**PROBLEM STATEMENT**: Select from the data all lines with the word "agent".

**INPUT FOR THIS TASK**:
■ ■ ■ ■ ■
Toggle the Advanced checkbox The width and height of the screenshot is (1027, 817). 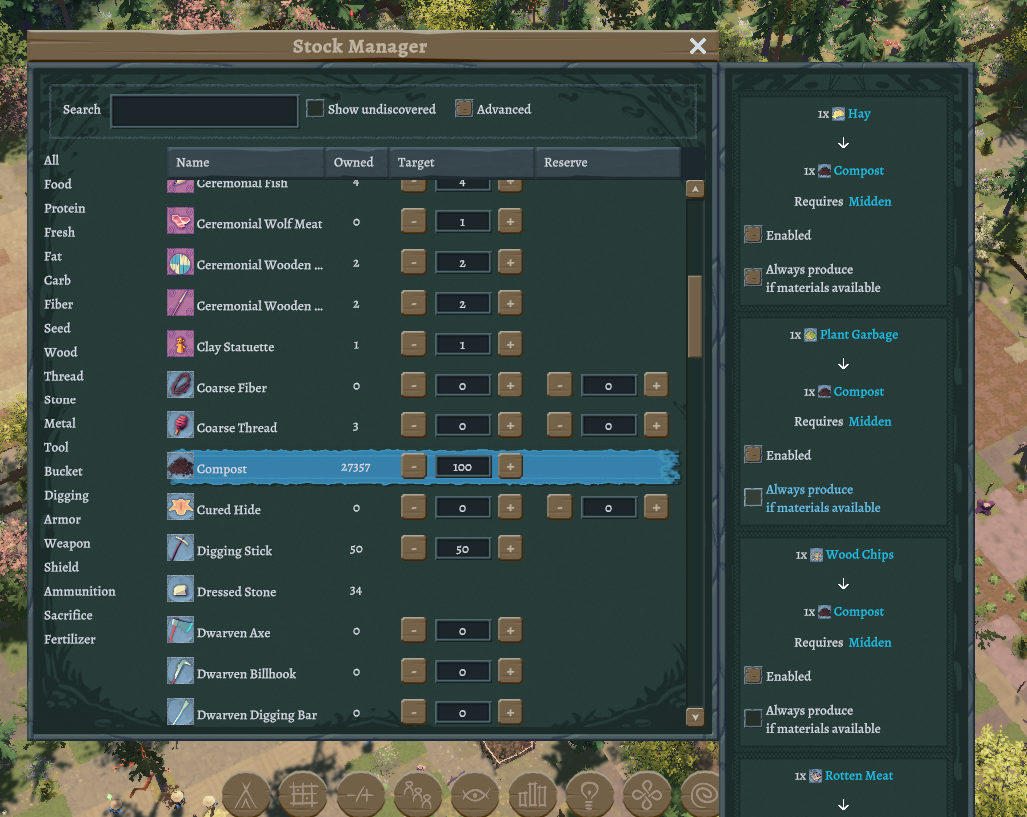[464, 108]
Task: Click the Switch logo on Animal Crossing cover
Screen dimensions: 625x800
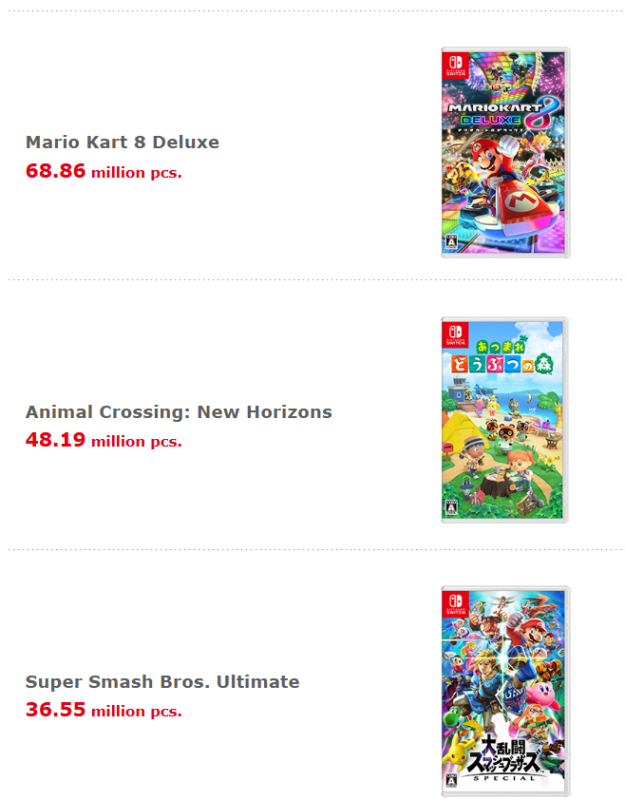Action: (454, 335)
■ ■ ■ ■ ■
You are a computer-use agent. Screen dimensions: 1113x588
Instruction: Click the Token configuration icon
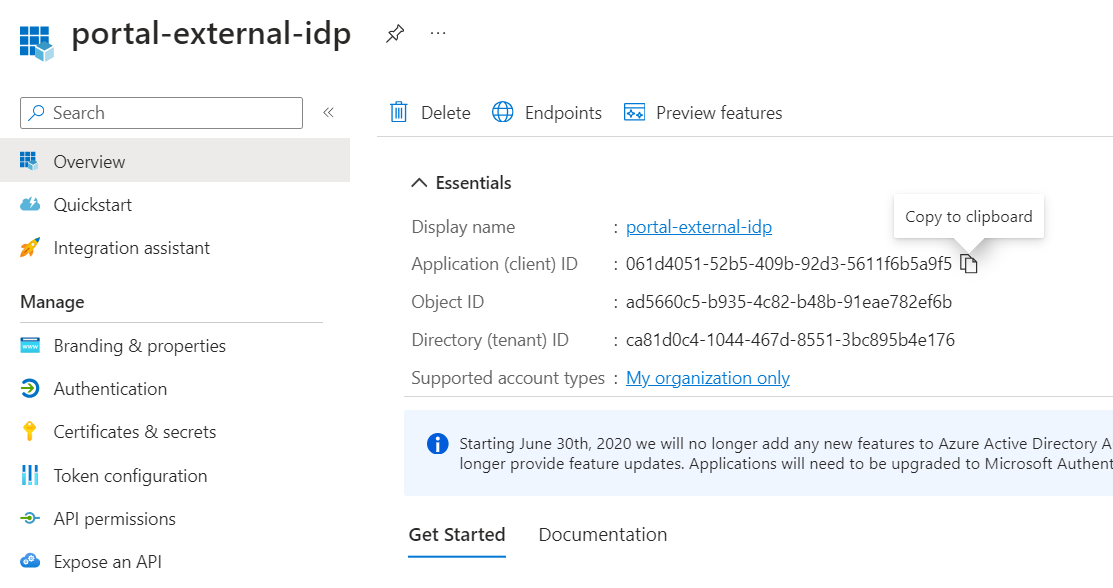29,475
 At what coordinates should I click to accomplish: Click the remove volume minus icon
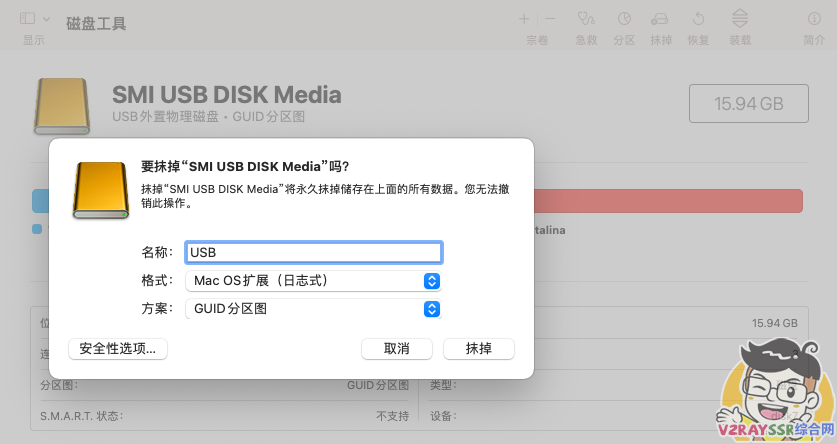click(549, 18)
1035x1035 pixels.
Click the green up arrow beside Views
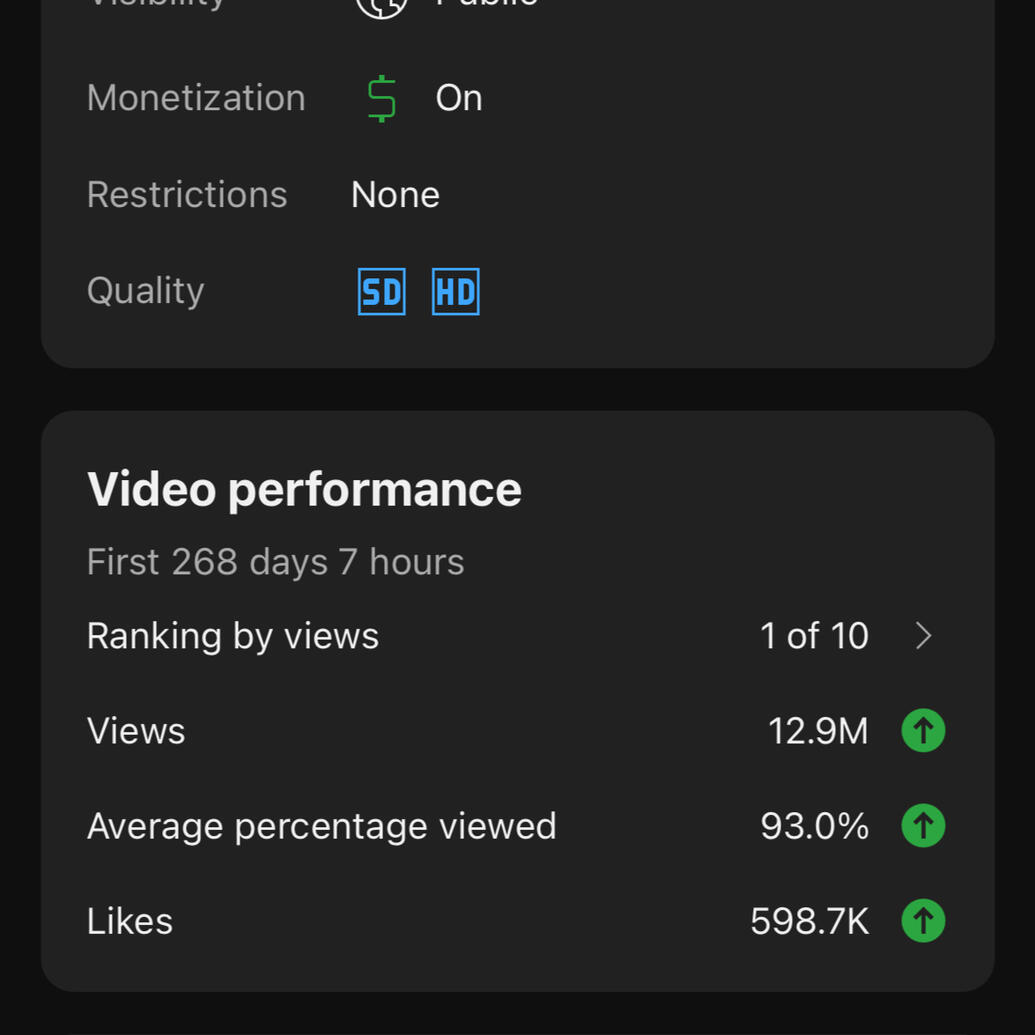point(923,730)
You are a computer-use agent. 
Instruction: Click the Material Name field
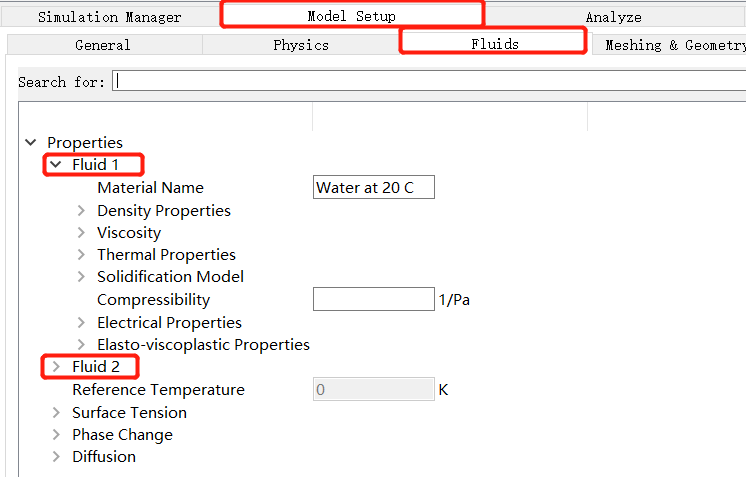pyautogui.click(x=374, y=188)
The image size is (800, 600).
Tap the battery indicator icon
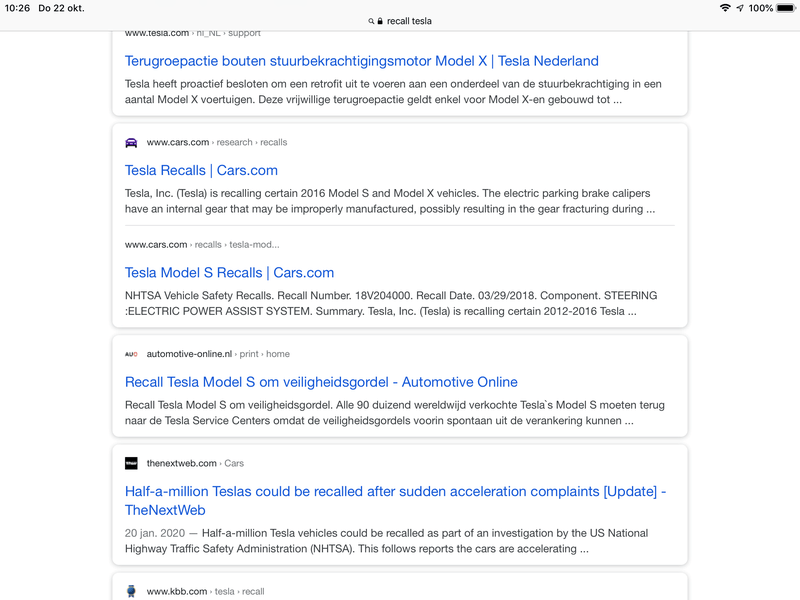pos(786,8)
■ ■ ■ ■ ■
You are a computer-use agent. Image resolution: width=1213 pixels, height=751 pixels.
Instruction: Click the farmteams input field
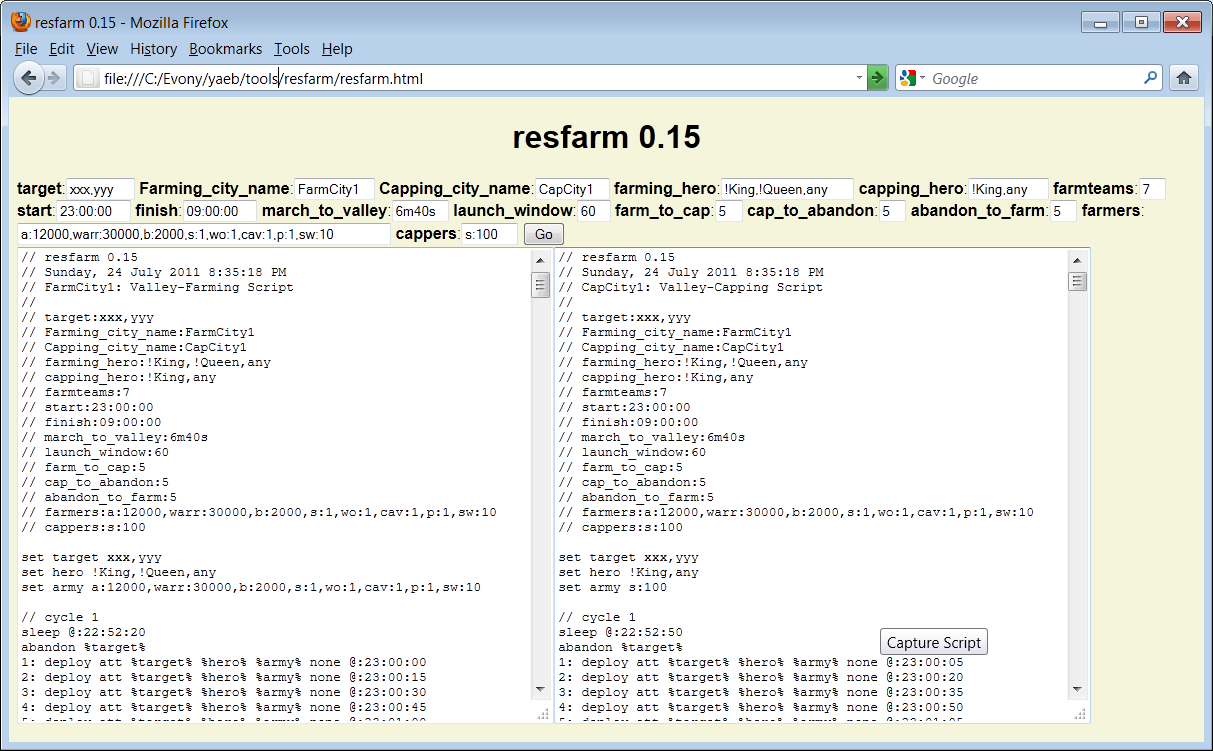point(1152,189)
■ ■ ■ ■ ■
**SOLUTION FOR THIS PROBLEM**:
You are a computer-use agent. Screen dimensions: 1113x588
You are a computer-use agent. 
You are a computer-use agent. Image resolution: width=1213 pixels, height=751 pixels.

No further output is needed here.